TASK PROMPT:
Transcribe the records starting at the line that contains "Task: Choose Small" and ending at the line that contains "Action: pyautogui.click(x=570, y=408)", both included.

GIVEN INFORMATION:
•••

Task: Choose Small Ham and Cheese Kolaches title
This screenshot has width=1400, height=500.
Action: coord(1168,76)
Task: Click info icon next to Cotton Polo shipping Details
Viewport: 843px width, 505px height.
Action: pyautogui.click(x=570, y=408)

•••

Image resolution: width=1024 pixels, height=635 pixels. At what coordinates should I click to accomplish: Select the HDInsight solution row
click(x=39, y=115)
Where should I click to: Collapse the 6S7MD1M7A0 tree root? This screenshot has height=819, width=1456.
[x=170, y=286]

•••

EXPECTED OUTPUT:
Task: Choose Small Ham and Cheese Kolaches title
This screenshot has width=1400, height=500.
Action: coord(1168,76)
Task: Click info icon next to Cotton Polo shipping Details
Viewport: 843px width, 505px height.
Action: pyautogui.click(x=570, y=408)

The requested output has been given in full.